開山の折には観音堂(二間~三間)があり、霊験あらたかな身代り観音が祀られ香林坊と称していたことが文禄3年(1594)の水帳に記されている。後、慶長年間(1596年から)に南嶺山香林寺という山号、寺号を称するようになった。

ご本尊十一面観世音の由来

開山時の
十一面観世音菩薩
十一面観世音菩薩の
木版刷略縁起
御本尊十一面観世音菩薩については縁起が木版となって流布されており、現在も木版印刷された略縁起が檀家から発見寄贈されて、香林寺に残っている。この略縁起に、御本尊は宝亀7年(776)弘法大師の御作であることが記されている。 この御本尊は因幡国高草郡清水長者に授けられ、長者は家の守り本尊として深く信心していたということである。
略縁起によると、文明元年(1469)霜月5日の夜、長者の家に盗賊が忍び入り、長者は盗賊と立合い顔に2ケ所の疵を負った。しかし、一心に観世音の御名を唱え念じ奉れば盗賊は一人残らず退散した。余りの有難さに観音様の御尊面を拝し奉ると、長者の負った疵はなくなり、御尊面に二ヶ所の疵があったとある。
このことにより、身代り観音と称され、広く人々に信仰されるようになった。
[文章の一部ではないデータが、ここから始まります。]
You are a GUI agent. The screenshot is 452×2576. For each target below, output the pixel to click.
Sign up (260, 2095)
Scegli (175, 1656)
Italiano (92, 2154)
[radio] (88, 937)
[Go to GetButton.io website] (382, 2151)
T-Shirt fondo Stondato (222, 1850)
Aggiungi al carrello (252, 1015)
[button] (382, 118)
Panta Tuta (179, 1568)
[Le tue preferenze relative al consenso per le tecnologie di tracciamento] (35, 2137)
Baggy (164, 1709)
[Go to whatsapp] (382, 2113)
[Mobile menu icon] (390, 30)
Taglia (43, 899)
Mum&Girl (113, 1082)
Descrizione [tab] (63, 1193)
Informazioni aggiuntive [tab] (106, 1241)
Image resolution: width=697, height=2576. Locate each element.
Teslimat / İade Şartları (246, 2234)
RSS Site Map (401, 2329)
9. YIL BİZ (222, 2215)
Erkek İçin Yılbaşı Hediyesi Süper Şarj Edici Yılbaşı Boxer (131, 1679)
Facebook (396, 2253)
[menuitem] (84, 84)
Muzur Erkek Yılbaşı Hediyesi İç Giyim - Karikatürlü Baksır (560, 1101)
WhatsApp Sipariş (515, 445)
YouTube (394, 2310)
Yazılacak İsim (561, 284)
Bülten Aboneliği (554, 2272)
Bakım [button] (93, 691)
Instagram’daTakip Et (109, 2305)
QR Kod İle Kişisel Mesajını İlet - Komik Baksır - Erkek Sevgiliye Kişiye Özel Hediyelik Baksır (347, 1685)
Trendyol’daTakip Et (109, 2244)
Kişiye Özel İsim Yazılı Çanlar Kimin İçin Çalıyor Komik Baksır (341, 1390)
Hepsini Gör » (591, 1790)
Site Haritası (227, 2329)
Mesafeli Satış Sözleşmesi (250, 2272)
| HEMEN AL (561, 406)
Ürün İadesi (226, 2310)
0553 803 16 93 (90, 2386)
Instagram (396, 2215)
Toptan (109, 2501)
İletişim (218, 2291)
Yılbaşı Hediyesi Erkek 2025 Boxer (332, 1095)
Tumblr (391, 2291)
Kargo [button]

この略縁起の内容は、「因幡誌」(因幡の国の地誌書・鳥取県立博物館蔵)にも記されていることが平成20年(2008)確認された。この「因幡誌」によると、略縁起の内容がそのまま記されていることに加え、著者安倍恭庵(鳥取藩侍医)が寛政8年(1796)自ら香林寺を訪れ、御本尊を参拝したことや、因幡国からの伝来の由来が記されていた。それによると、御本尊は回国の僧(全国を行脚する修行僧)の遺品であり、宝暦14年(1764)の修理の際に胎内から因幡国清水長者の身代りとなった観音様である旨が記された文書が発見されたことなど、香林寺には伝えられていない御本尊の新たな由来が明らかとなった。永年の時を経て、御本尊の由緒が新たに発見されたことは、信仰による深い縁が感じられる。当山は文政13年(1830)に火災に遭い残念なことにお姿を失ってしまった。幸い、この尊像の木版印刷のお姿が発見され、当山にお祀りしてある。香林寺の現在の御本尊は行基菩薩御作で、焼失した身代り観音の慈悲深いお心を受け継いだ霊験あらたかな観音像である。

本堂再建

聖徳太子像
(高村光雲作)
大正13年に建立された
香林寺旧本堂(昭和45年頃撮)
文政13年の火災のあと、本堂を現在の場所に建築したが、大正12年(1923)の関東大震災で本堂がゆがみ、庫裡は全壊してしまった。しかし翌13年に再建、昭和46年(1971)まで檀信徒の信仰の場、集いの場として大きな役割を果たしてきた。

最勝散

最勝散の版木
香林寺には、江戸時代後期から観世音御夢想最勝散という薬が作られていて、その効能書きを刻んだ木版が残されている。
最勝散は観世音菩薩の功徳により神奇妙用記するに暇(いとま)なしとある。